Devant cette liste édifiante de modifications à apporter aux futurs doudous, le congrès des animaux convint qu’il faudrait peut-être un peu plus de temps qu’un million d’années pour y arriver. Mais on avait le temps et comme cela, au prochain congrès, on pourrait juger du bon avancement des travaux. Les rats furent chargés de mettre en application ces transformations, car ils étaient les plus intelligents de toutes les espèces et avaient milité pour que ces doudous aient un peu d’intelligence - oh pas autant qu’eux évidemment, mais quand même, car cela permettrait à leurs enfants d’inventer des jeux et des labyrinthes toujours plus complexes.

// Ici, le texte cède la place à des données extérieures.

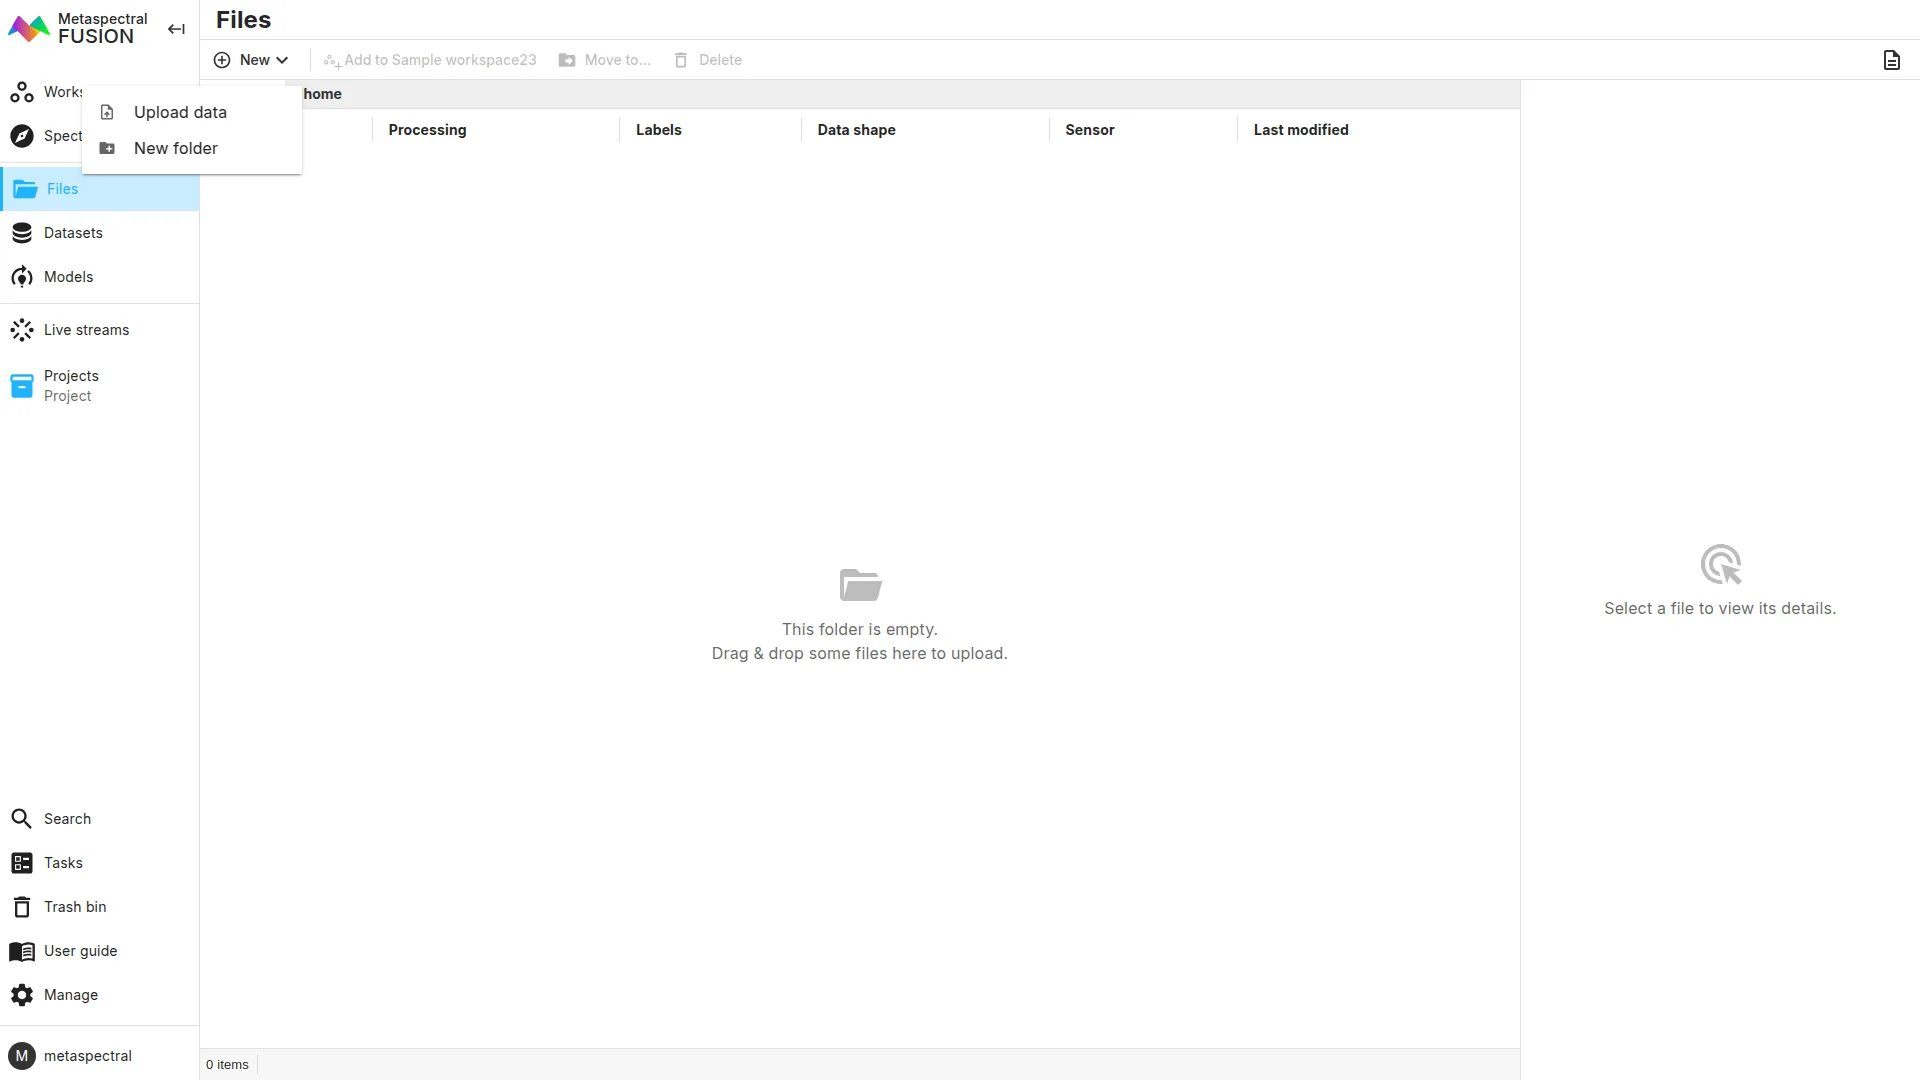
Task: Click the Search magnifier icon
Action: tap(22, 819)
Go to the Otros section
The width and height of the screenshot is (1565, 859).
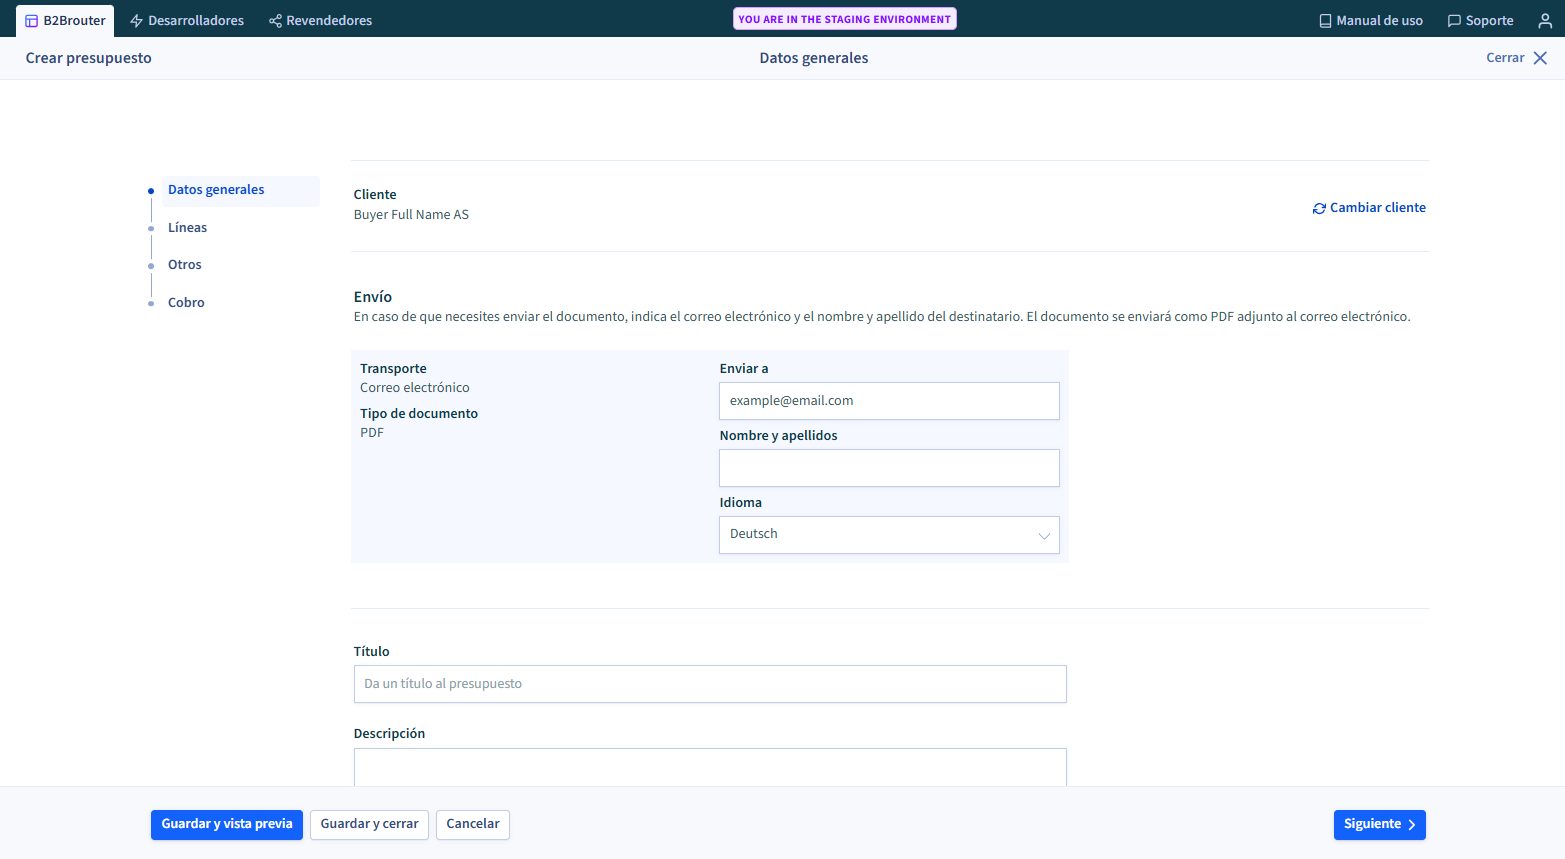tap(185, 264)
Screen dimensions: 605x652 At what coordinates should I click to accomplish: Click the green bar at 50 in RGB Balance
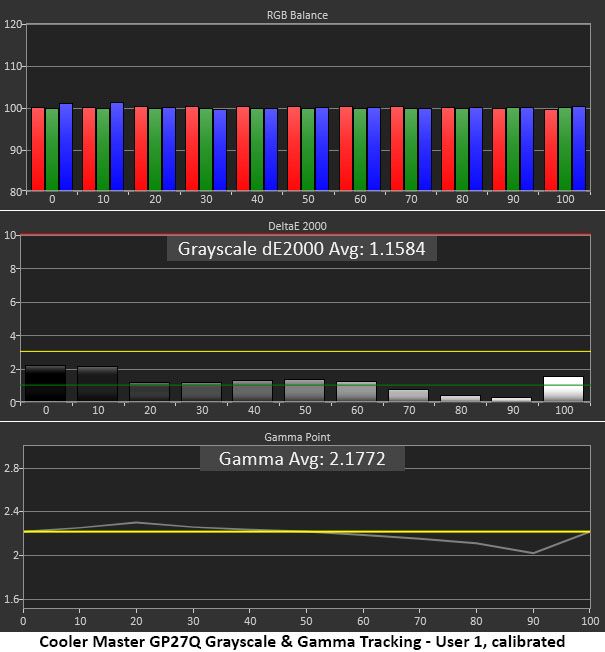[x=308, y=149]
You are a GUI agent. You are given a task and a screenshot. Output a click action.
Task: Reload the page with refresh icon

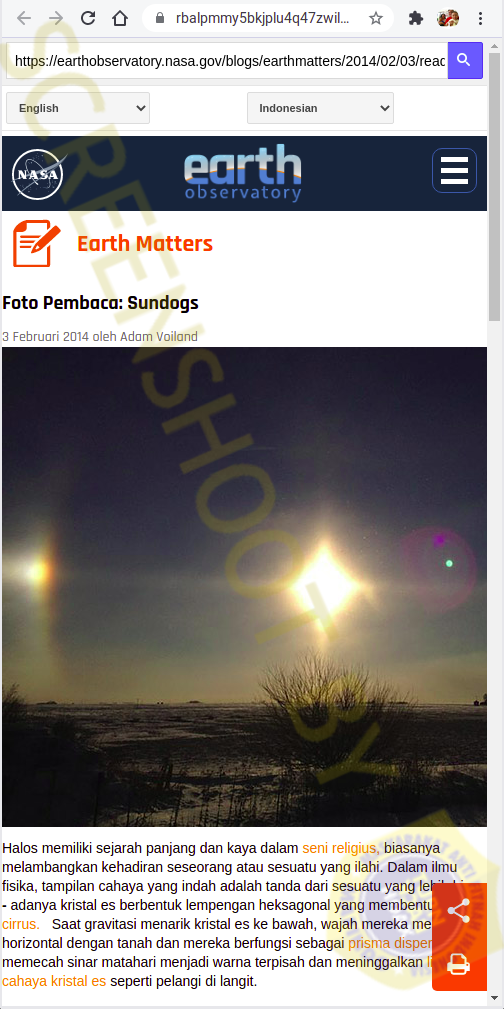tap(88, 18)
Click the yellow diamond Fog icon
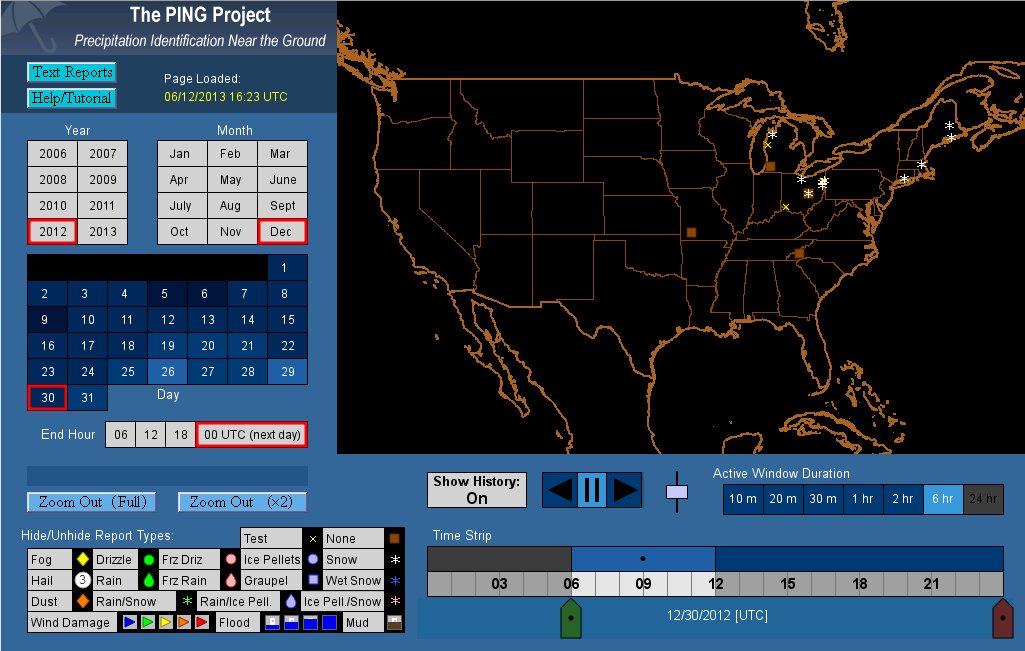Image resolution: width=1025 pixels, height=651 pixels. point(83,560)
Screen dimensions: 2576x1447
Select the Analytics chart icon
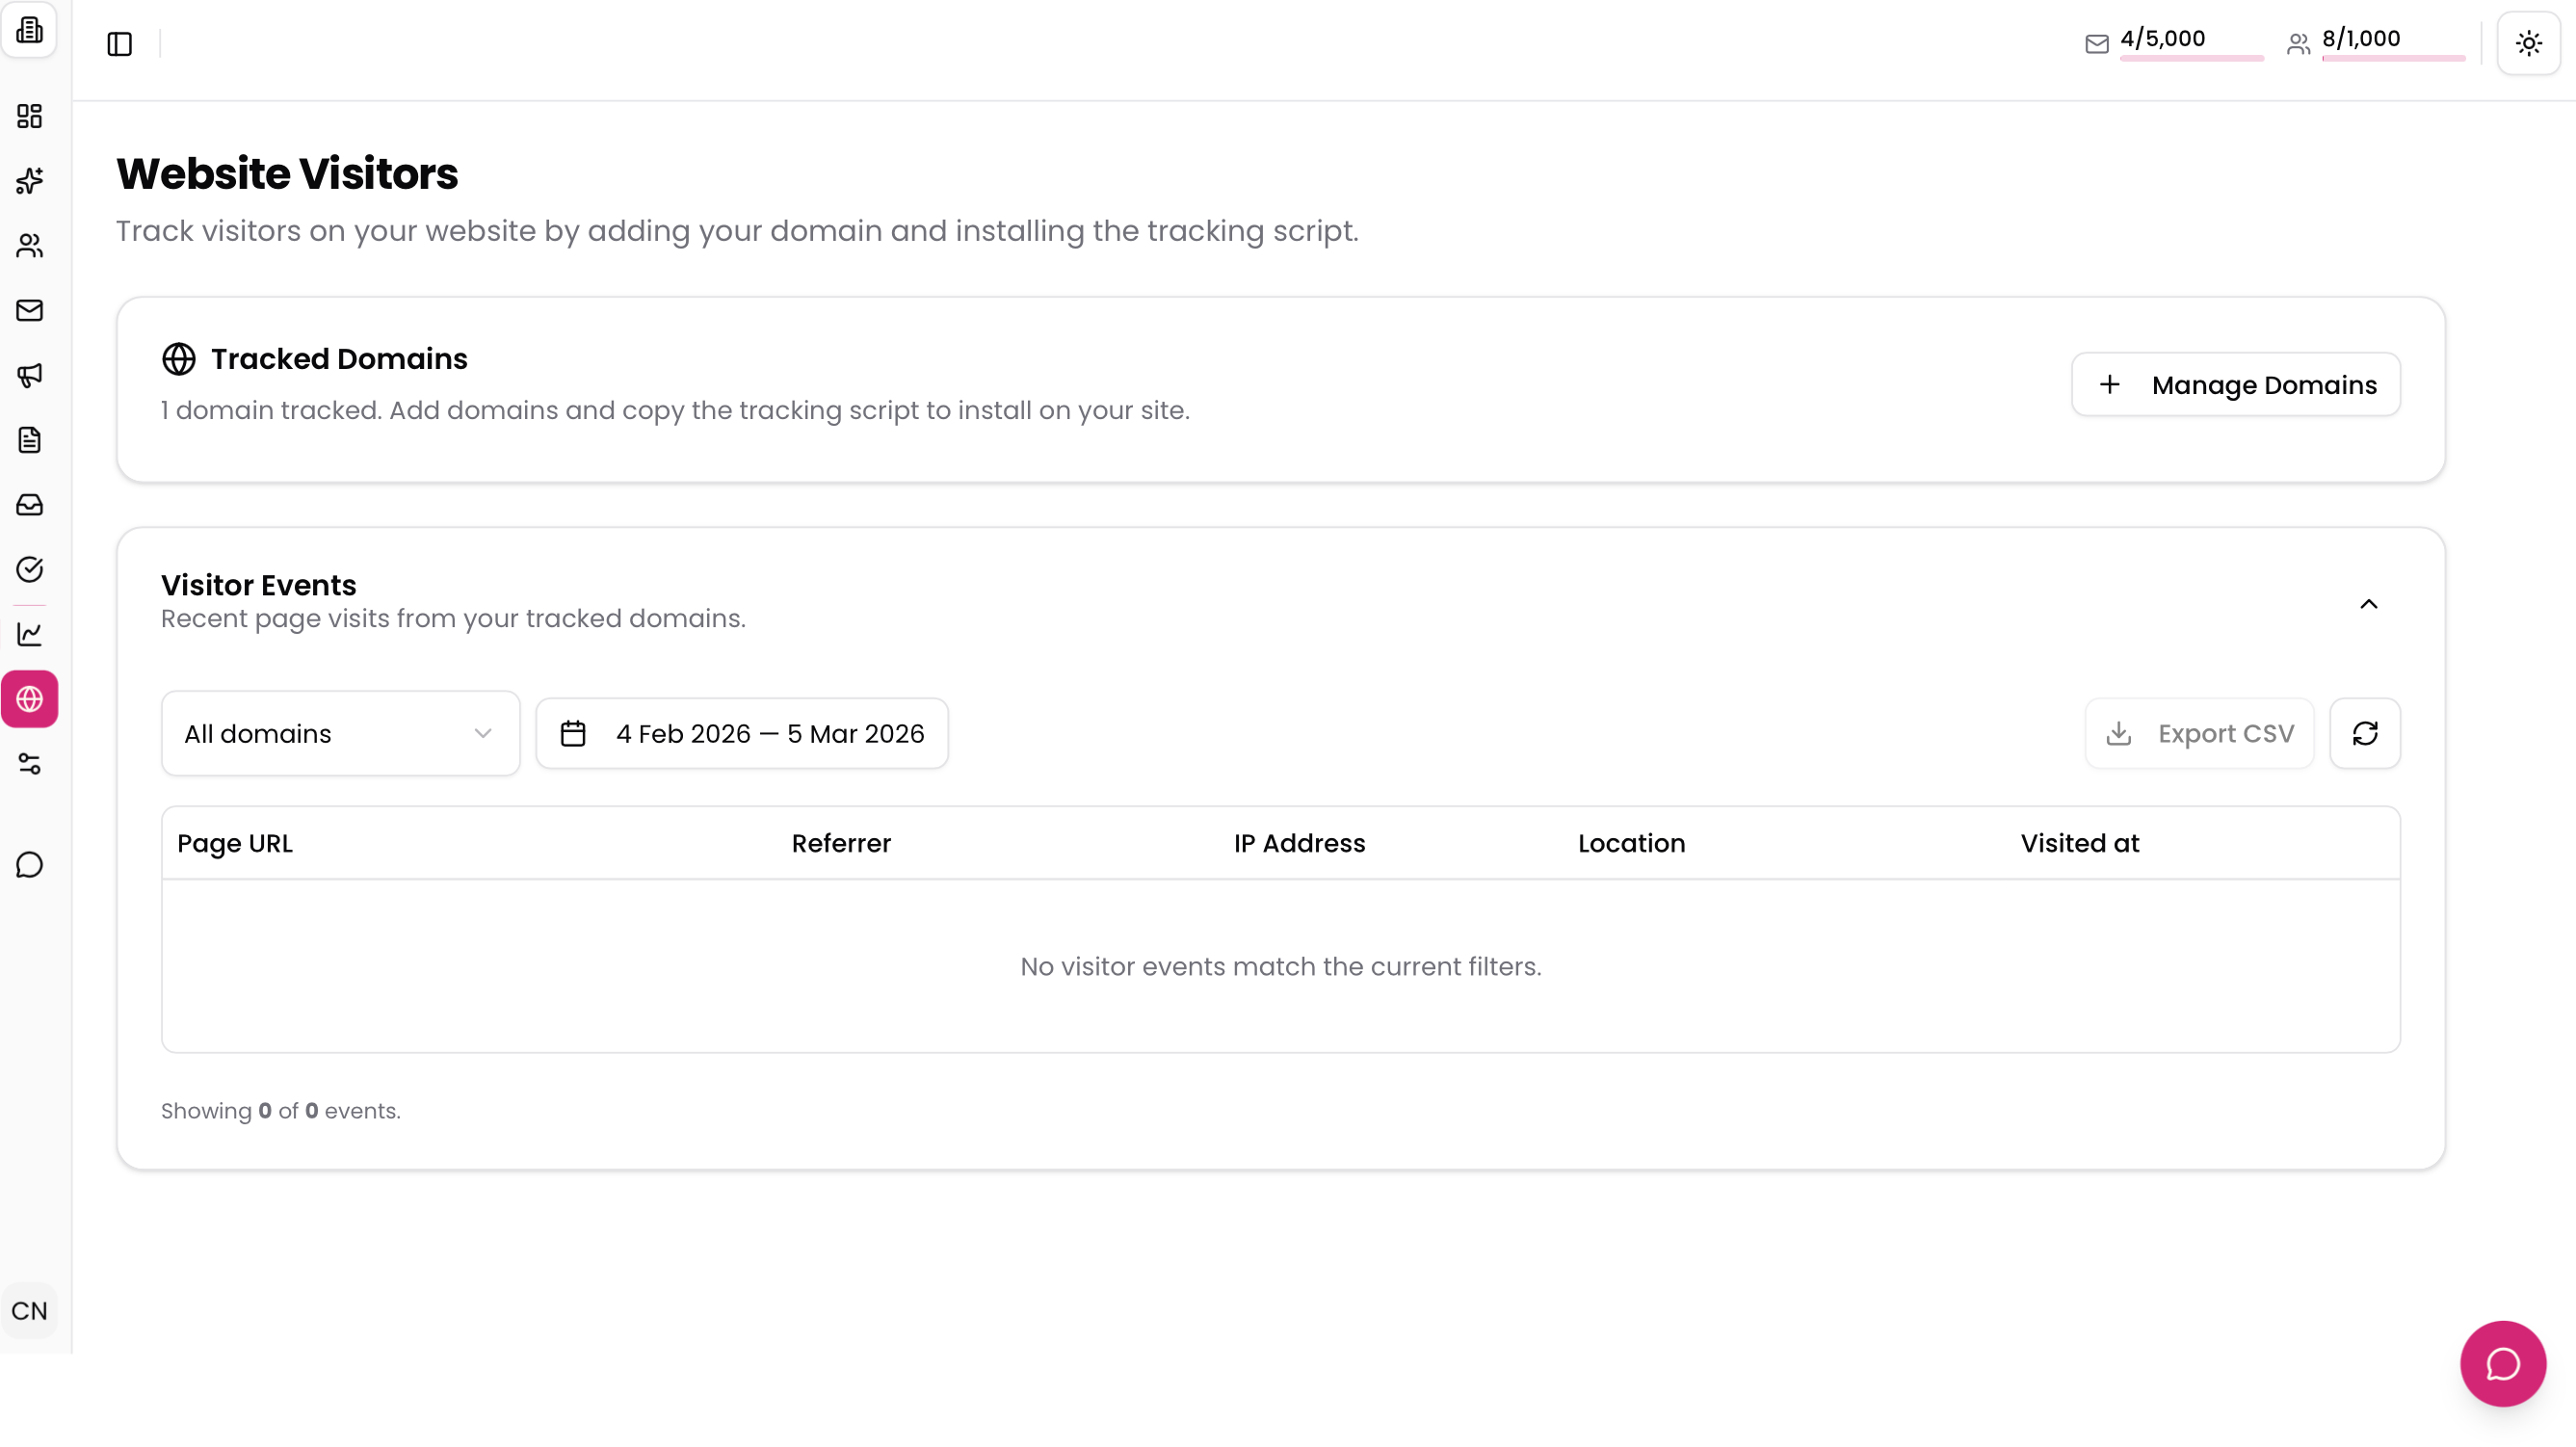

La fête finale du congrès fut une vraie réussite et le banquet également, sauf pour les quelques espèces qui avaient été tirées au sort pour fournir de la nourriture aux autres. Tout le monde se quitta avec de grandes accolades - dont certaines finirent mal, comme celle entre le python et l’hypertaupe, une espèce aujourd’hui disparue.

Et tous les animaux se frottaient les pattes ou leurs équivalents en regagnant leurs foyers. Cela avait été un congrès vraiment remarquable.

Malheureusement, ce fut le dernier congrès des animaux. Car un million d’années après, l’homme-doudou avait détruit la planète, éradiqué toutes les espèces sauvages d’animaux et complètement oublié son rôle dans l’affaire. Une planète peuplée de doudous, c’est absurde, non ?

Il ne suffit pas d’empiler des qualités pour avoir un être parfait.